In October 2020, The University of Denver released the Tri-Cities Chronic Homelessness Assessments Results Report, which provided insights into the causes of homelessness and its implications for Englewood, Littleton and Sheridan. Of the 121 individuals assessed, 51 percent said they became homeless because of the loss of a job and other major factors, including the inability to pay rent and a change in employment status. The towns joined together and adopted the Tri-City Homeless Action Plan.

Englewood saw CrossPurpose as a good fit, since it offers resources that not only help people get mid-level jobs, but training on conflict resolution in the workplace so that they can keep those jobs. "One of the things the plan also identified is poverty alleviation to prevent homelessness, so this fit right into that action plan," Anderson says.

With the new facility added to its original spot, CrossPurpose should be able to serve more than 400 students a year. The newest class will graduate in March 2023.

Twenty-year-old Janessa Abeyta is a member of the class. She was working at spots like McDonald's and King Soopers and had to drop out of the Community College of Denver because it was too expensive. "I was like, I'm not going anywhere with these jobs," she recalls. In August, she started CrossPurpose's medical assistant program.

Eighteen-year-old Trent Arnold had hopes of opening a plumbing business, but Red Rocks Community College dropped its only plumbing course because of low enrollment.

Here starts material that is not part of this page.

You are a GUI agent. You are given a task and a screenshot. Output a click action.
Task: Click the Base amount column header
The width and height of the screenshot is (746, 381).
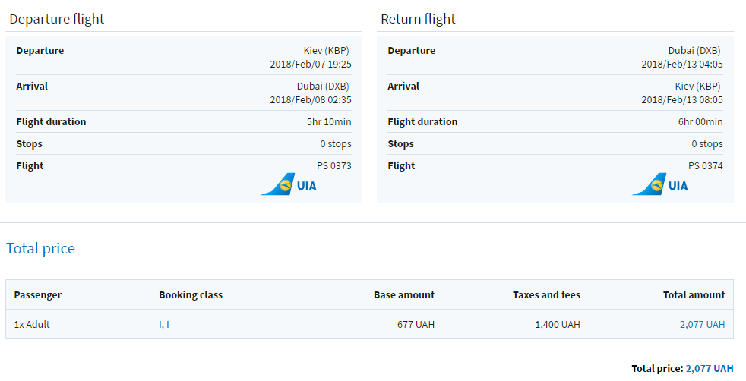pos(404,294)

Then he discovered that CrossPurpose not only had a free plumbing program, but works with businesses in the community to support students after graduation. "They reach out to a lot of people; my coach was telling me that you have a couple companies that want to work with you, and you choose the company," Arnold says. "You choose which one is going to benefit you the most."

CrossPurpose is really helping with the homelessness and poverty issues that Englewood has been trying to solve for a while, Anderson says: "When I heard that CrossPurpose was considering coming down to this area, I just saw a hole that was going to be filled by this. These are people who actually know and love the community here."